Thirteen years ago, when I opened my shop in the dog-eared little business park on Thornton Road, one of the first things I noticed was the fantastic water pressure. If you attached a garden hose to the faucet out by the garage door and opened the tap you got a splendid fifteen-foot arc of laminar-flowing goodness. You could fill a five-gallon bucket in about forty seconds. Five or six years ago, this began to change. And by “change” I mean “decline in quality.” Now, years of non-stop development have taken their toll. With the finite resource that is our water supply now spread among many more users than before, there has been a corresponding reduction in the availability of that resource to each user. It now takes close to four minutes to fill that same five-gallon bucket. Every day for thirteen years, my route to and from work has taken me down a road that was lined with trees, almost like a country lane. Note the past tense. One by one, the many pleasant pockets of green that made this little part of the world so agreeable have been cleared and replaced with condos and mini-mansions. I may have to find another route.

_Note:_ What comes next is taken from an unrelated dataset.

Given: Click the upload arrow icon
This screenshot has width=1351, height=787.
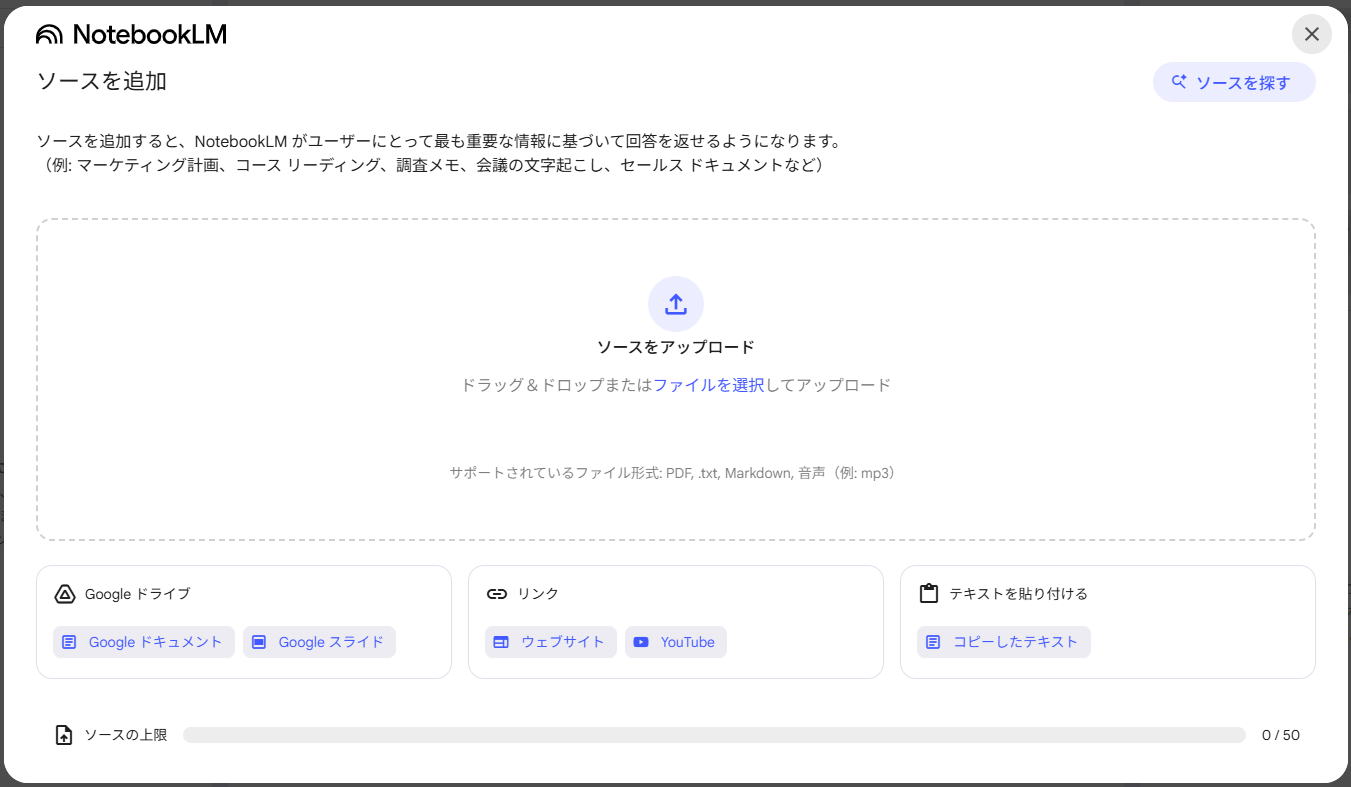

Many other things have changed in thirteen years, including me. I am no longer youthful and eager. I am no longer unfazed by large challenges. I am closing fast on sixty years of age, very nearly an old man yet still slogging it out in a young man’s game, liking it a little less with every passing day. I feel the shadows lengthening.
When people who are of a certain age and who have lived here for a while get together, sooner or later the conversation always turns to “what happened to Austin?” To a certain extent this is to be expected: The old always carp about the new. Kids nowadays! Yet there is something altogether right and proper about this heartfelt lament. Because, you see, once upon a time Austin really was special, a thing most rare and precious. And from a very early age we all somehow knew it too. We knew that we had been blessed with the immensely good fortune of living in a golden time and place. The Austin of my youth was a tolerant, friendly, uncrowded, inexpensive, benignly eccentric yet deeply wholesome place. And it was our little secret. But the secret got out, and Austin was discovered. And now that happy, sleepy, grown-up small town, our oasis, a place we dearly loved, no longer exists.
Reluctantly and with much sorrow, I have come to accept that Austin, which has been my home since childhood, no longer has a place for people like me. Slowly but as surely as the Earth turns, we are being squeezed out. This town worships two things now: money and youth; the one I have never had, the other I have no longer.
Change is the evidence by which we know that time has passed, and a reminder that we continue to exist. To live is to experience change, at all times in all places. Bit by little bit, change alters or removes every trace of the world into which you were born. It takes the place where you entered this life; it takes the place where you grew up. It takes the places where you played and the places where you worked, where you went to school, where you hung out, where you shared your first kiss, where you learned the meaning of the word “heartbreak.” It takes your friends and rivals and loved ones without regard. It takes the persons whose union brought you into existence. One by one, change takes the places and the people and the things you knew and loved. And then one day, it takes you.